_Objective:_ Reproduce the data from the line containing "This screenshot has height=976, width=1232." through the line containing "pyautogui.click(x=1172, y=37)", both included, and leave the pictures out.

_Supplied information:_

((

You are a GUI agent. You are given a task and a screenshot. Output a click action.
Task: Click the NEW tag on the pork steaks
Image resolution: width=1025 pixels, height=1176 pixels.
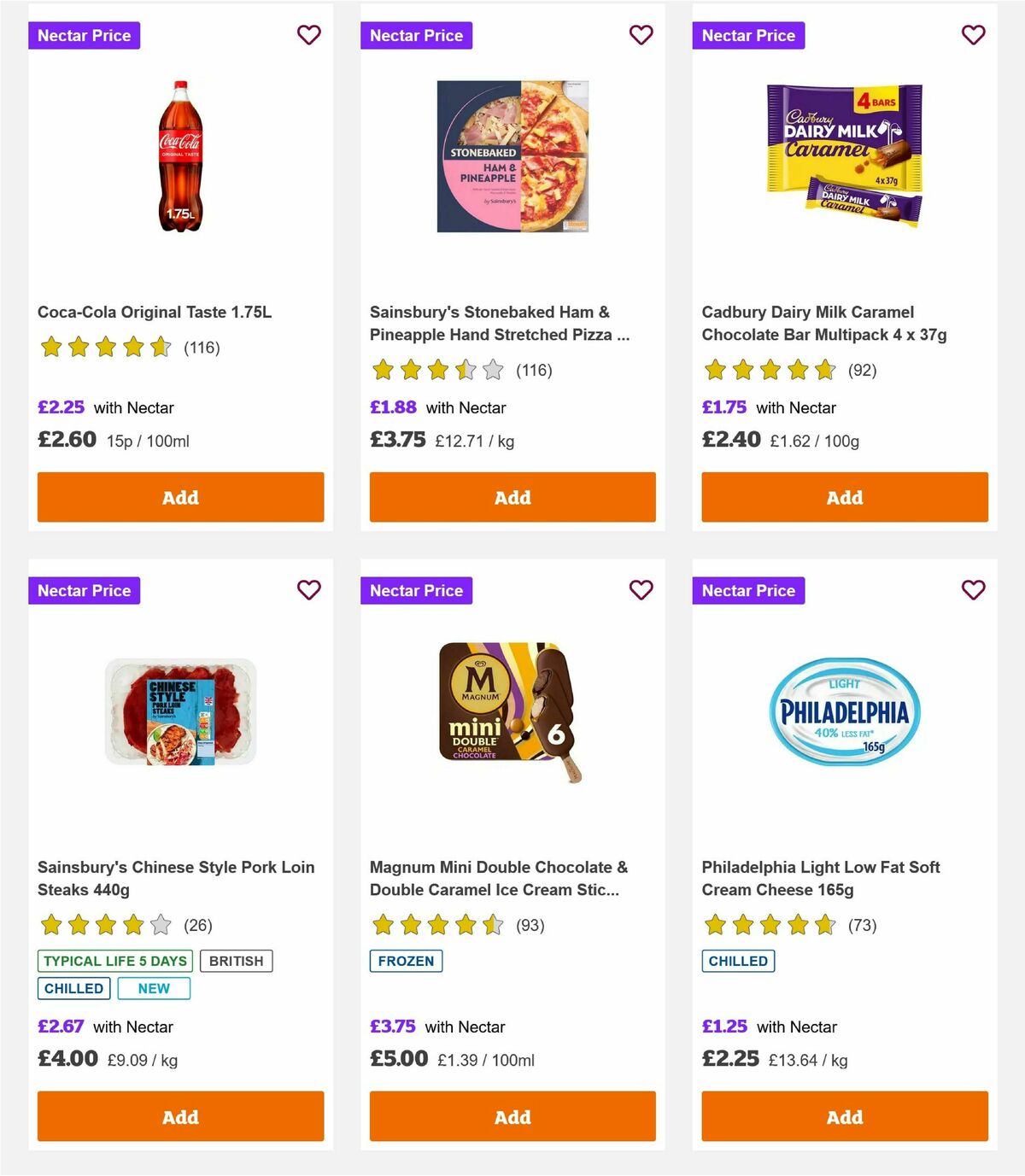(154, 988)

))
((

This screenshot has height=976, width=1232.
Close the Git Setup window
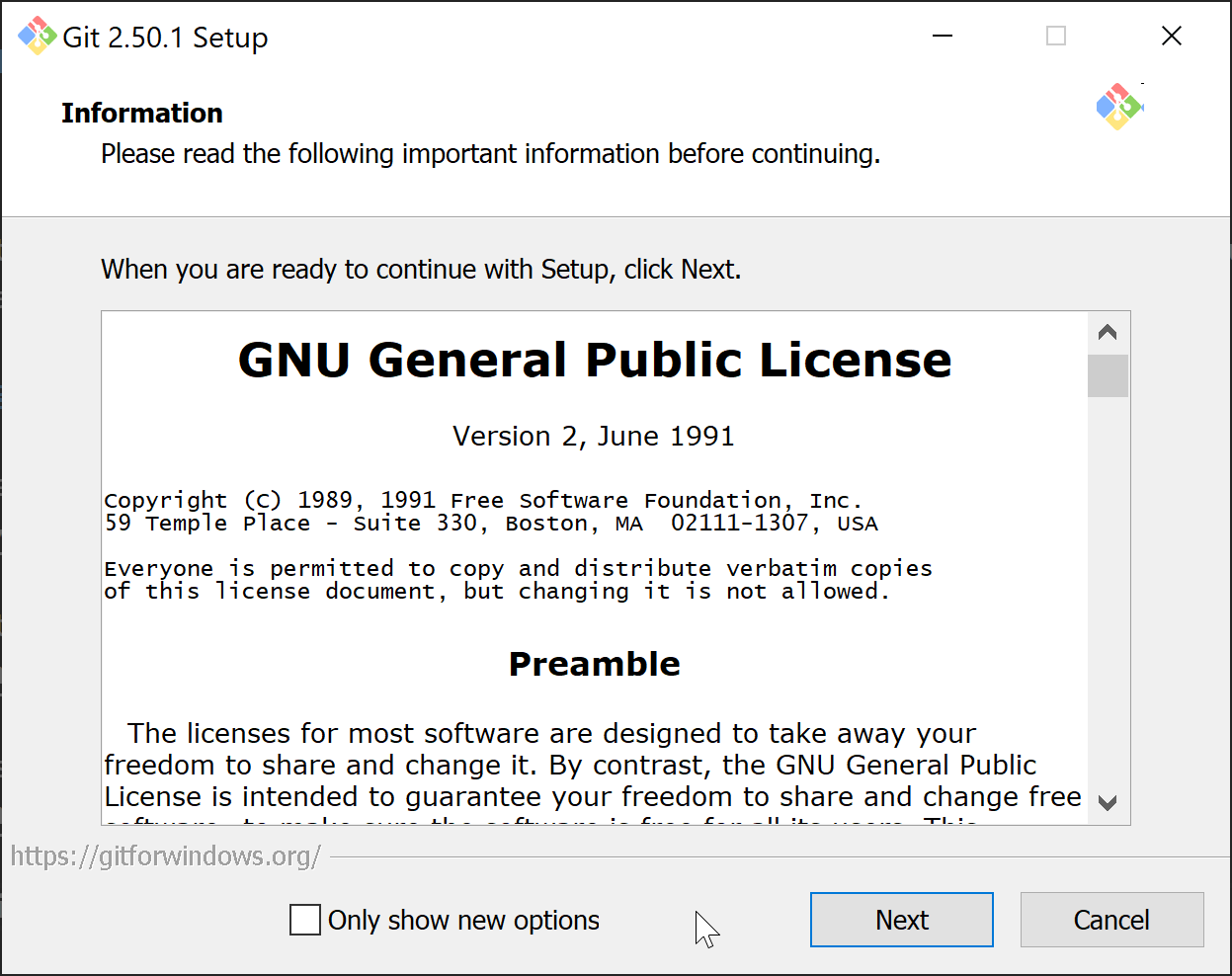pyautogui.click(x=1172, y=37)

))

_Output of the task:_
This screenshot has height=976, width=1232.
Close the Git Setup window
pyautogui.click(x=1172, y=37)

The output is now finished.